Data from post-hoc analyses are consistent with observations in previous factorial studies that have demonstrated the additional hydrochlorothiazide efficacy in addition to angiotensin receptor blocker plus calcium channel blocker.14 Therefore, it remains plausible that the addition of H12.5 to L50 and A5 will have the potential to contribute to a reduction in mean trough DBP beyond the values obtained in this study.

The current study also investigated the effect of L50/H12.5/A5 compared with L50+A5 on mean trough sitting SBP. SBP is important as an independent and strong predictor of risk of cardiovascular and renal disease.15 A nominally significant estimated difference between groups in mean change from baseline in sitting SBP at week 8 in favor of L50/H12.5/A5 was demonstrated (Table 2).

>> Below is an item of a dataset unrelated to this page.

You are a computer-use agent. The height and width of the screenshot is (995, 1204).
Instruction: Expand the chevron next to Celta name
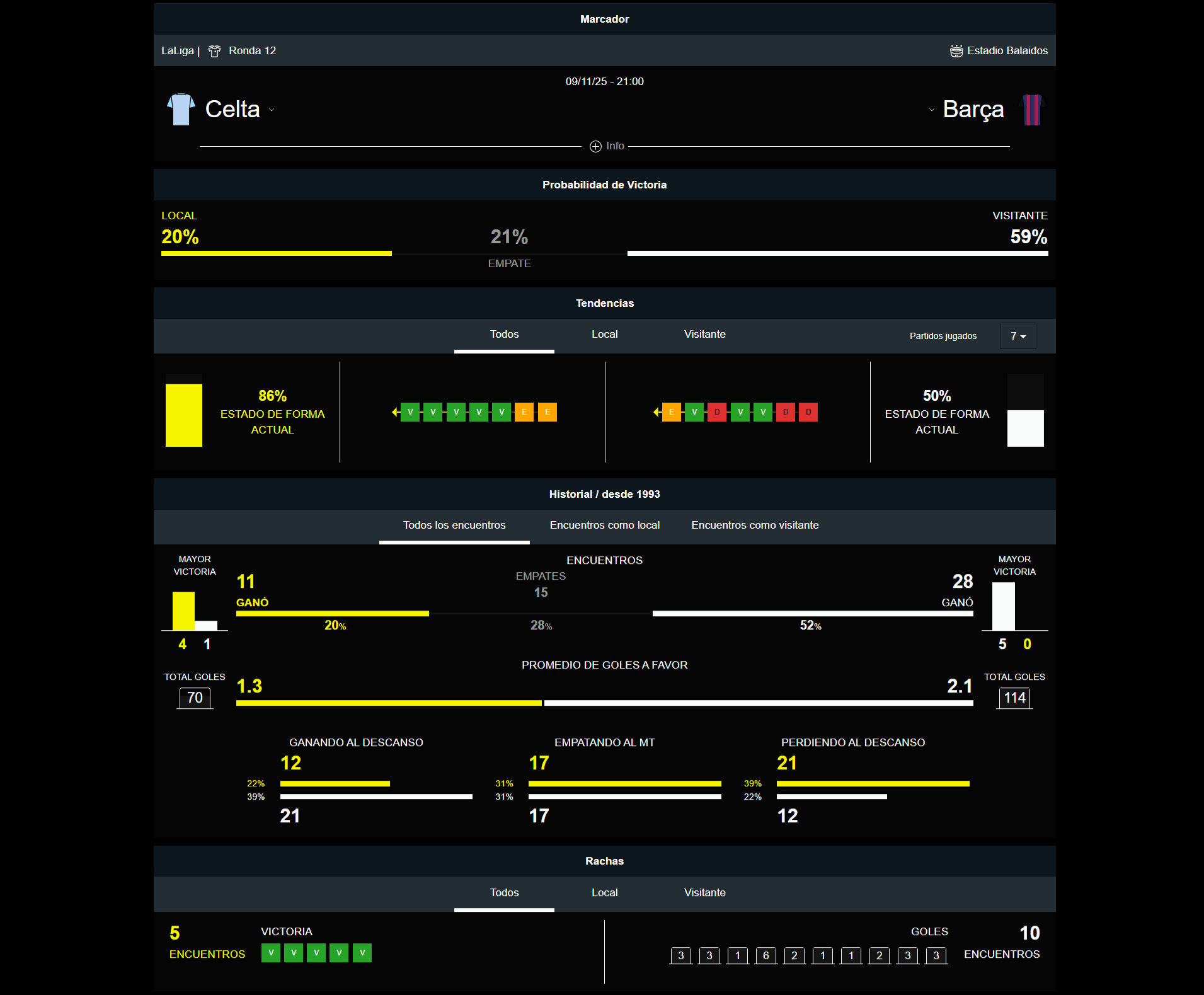point(272,110)
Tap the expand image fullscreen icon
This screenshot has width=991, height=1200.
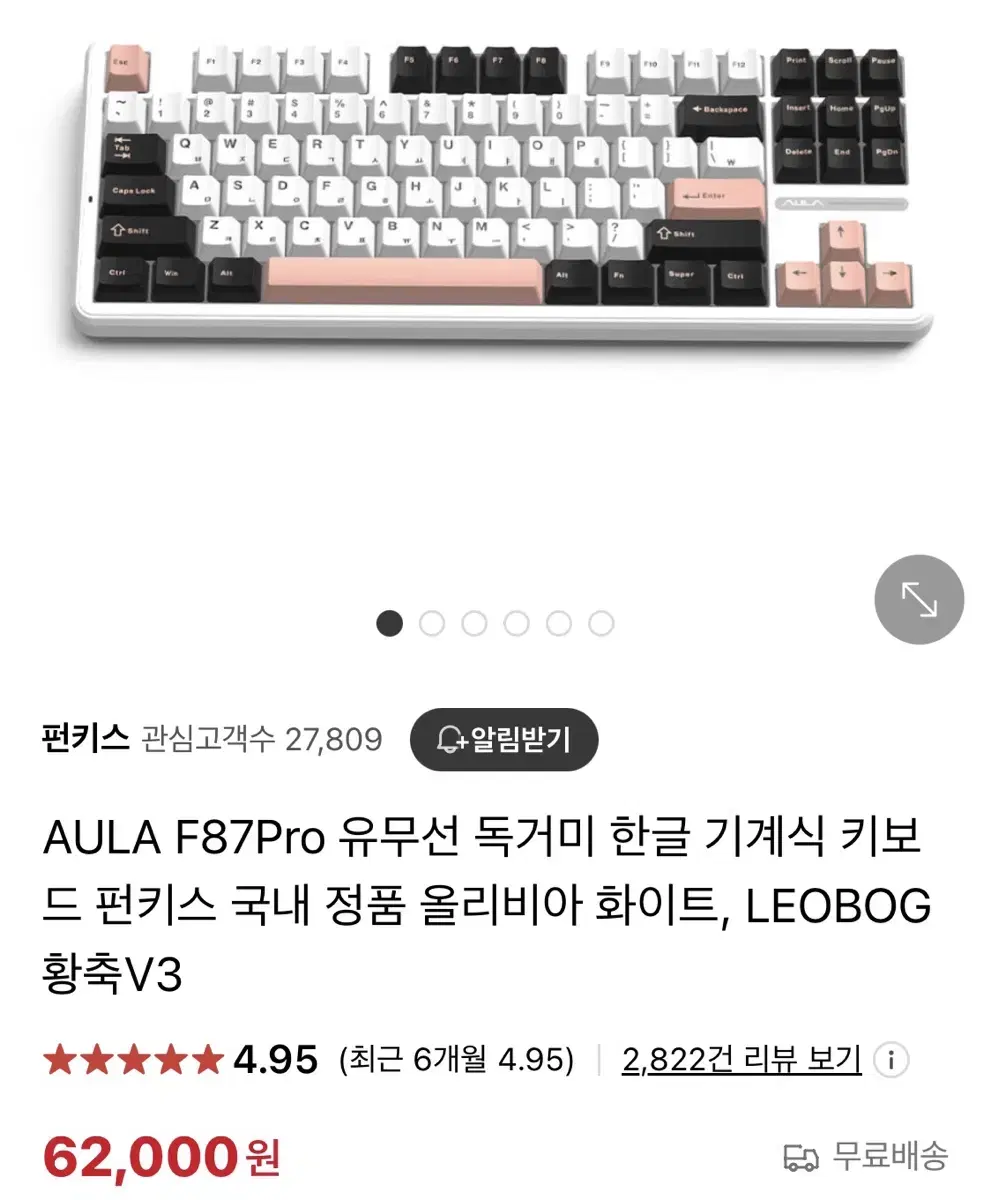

The favorable safety profile of dual therapy with amlodipine/losartan or losartan and hydrochlorothiazide has been previously reported in Japanese hypertensive subjects.16, 17, 18, 19 The current study revealed a comparable safety and tolerability profile for L50/H12.5/A5 compared with dual L50+A5. Over the 8-week double-blind phase of the study, the overall safety profile of the two treatment regimens was generally similar. A greater proportion of subjects receiving L50/H12.5/A5 than L50+A5 experienced AEs that were deemed to be drug related (11.6% versus 3.7%); however, none of these AEs were serious and there was no statistically significant difference between the treatment groups in terms of the percentage of subjects experiencing any pre-specified safety events of interest. Although assessment of safety in this study was limited by the short duration (8 weeks), the long-term (1-year) safety of L50/H12.5/A5 has previously been demonstrated in a similar population of Japanese subjects with uncontrolled essential hypertension.14 In general, triple-combination, fixed-dose drugs have been shown to be well tolerated with a low incidence of AEs, the most common being peripheral edema related to amlodipine.13

Historically, diuretic use in Japan has remained low due to concerns about negative effects on metabolic parameters.2, 17 In the present study, the percentage of subjects with elevated serum uric acid levels was greater in the L50/H12.5/A5 group than in the L50+A5 group. The characteristic serum uric acid-excreting effect of losartan might have been expected to offset hyperuricemia typically associated with hydrochlorothiazide as observed in other studies. Indeed, during the PALM-1 Extension Study, a 3-year safety analysis of a dual fixed-dose losartan/hydrochlorothiazide combination in Japanese subjects with uncontrolled hypertension, the losartan/hydrochlorothiazide combination appeared to minimize diuretic-related AEs.18 Despite this, small numbers of subjects did experience AEs, such as hypokalemia or hyperuricemia, and careful monitoring of blood parameters is required. Interestingly, a recent study comparing dual fixed-dose combinations of losartan/hydrochlorothiazide and losartan/amlodipine in Japanese subjects with uncontrolled hypertension found that losartan/hydrochlorothiazide was associated with significantly increased serum uric acid; however, this effect was only evident in those subjects with low baseline serum uric acid levels (<5.6 mg dl−1).20 Notably, subjects in the present study had baseline serum uric acid levels of 5.5–5.6 mg dl−1.

In conclusion, the present study has demonstrated a numerically greater but not statistically significant DBP reduction with L50/H12.5/A5 versus L50+A5, and a nominally significant SBP reduction with L50/H12.5/A5 versus L50+A5 in Japanese subjects. The triple combination therapy was well tolerated.